The Bill should have been the perfect vehicle to expand those rules to all online services offering pornographic content. Sadly, we have missed that opportunity, but I nevertheless welcome the Government’s recently announced porn review. I hope it can be used to close the online/offline gap, to insert verification checks for people appearing in pornographic videos and to deal with related offences. Many of those people did not consent and do not know that they are in the videos.
We also need to take account of the complete lack of moderation on some of the sites. It was recently revealed in a court case in the United States that 700,000 Pornhub sites had been flagged for illegal content, but had not been checked. Pornhub has managed to check just 50 videos a day, and has acknowledged that unless a video has been flagged more than 15 times for potential criminal content, such as child rape, it will not even join the queue to be moderated and potentially taken down. The children and the trafficked women who appear in those videos are seeing their abuse repeated millions of times with no ability to pull it down.

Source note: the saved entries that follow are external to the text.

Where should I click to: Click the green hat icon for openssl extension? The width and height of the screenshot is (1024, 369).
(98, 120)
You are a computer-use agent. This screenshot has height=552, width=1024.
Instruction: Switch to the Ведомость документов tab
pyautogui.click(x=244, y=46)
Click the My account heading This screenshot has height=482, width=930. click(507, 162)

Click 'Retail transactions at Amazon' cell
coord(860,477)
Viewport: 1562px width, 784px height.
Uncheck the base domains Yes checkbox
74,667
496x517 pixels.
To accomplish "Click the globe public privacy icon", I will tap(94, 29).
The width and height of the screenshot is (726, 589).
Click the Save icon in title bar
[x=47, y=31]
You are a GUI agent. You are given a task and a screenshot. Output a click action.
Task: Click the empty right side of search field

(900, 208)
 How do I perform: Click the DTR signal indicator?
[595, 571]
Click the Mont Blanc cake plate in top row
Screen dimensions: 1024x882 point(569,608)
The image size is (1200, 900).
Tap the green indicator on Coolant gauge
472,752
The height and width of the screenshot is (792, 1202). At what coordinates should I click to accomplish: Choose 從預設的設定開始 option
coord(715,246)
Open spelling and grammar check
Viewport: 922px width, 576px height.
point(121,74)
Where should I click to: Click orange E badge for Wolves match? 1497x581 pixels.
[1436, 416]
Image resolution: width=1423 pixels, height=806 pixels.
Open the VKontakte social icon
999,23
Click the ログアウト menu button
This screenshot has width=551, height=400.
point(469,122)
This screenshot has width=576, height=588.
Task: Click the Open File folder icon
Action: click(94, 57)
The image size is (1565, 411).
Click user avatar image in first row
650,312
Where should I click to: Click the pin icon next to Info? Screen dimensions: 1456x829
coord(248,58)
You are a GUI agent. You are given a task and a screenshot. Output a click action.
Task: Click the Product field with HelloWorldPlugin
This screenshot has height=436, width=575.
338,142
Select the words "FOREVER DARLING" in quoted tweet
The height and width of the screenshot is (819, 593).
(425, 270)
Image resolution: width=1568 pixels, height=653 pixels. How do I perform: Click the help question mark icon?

The Bill has been controversial, and many of the arguments have concerned issues of free speech. I am a supporter of free speech, but violent pornography is not free speech. Drawing children into addiction is not free speech. Knowingly allowing children to view horrific sex crimes is not free speech. Publishing and profiting from videos of children being raped is not free speech. It is sickening, it is evil, it is destructive and it is a crime, and it is a crime from which too many profit with impunity. A third of the internet consists of pornography. The global porn industry’s revenue is estimated to be as much as $97 billion. The Bill is an important step forward, but we would be naive to expect this Goliath of an industry to roll over and keep children safe. There is much more to be done which will require international co-operation, co-operation from financial institutions, and Governments who are prepared to stand their ground against the might of these vested interests. I very much hope that this one will.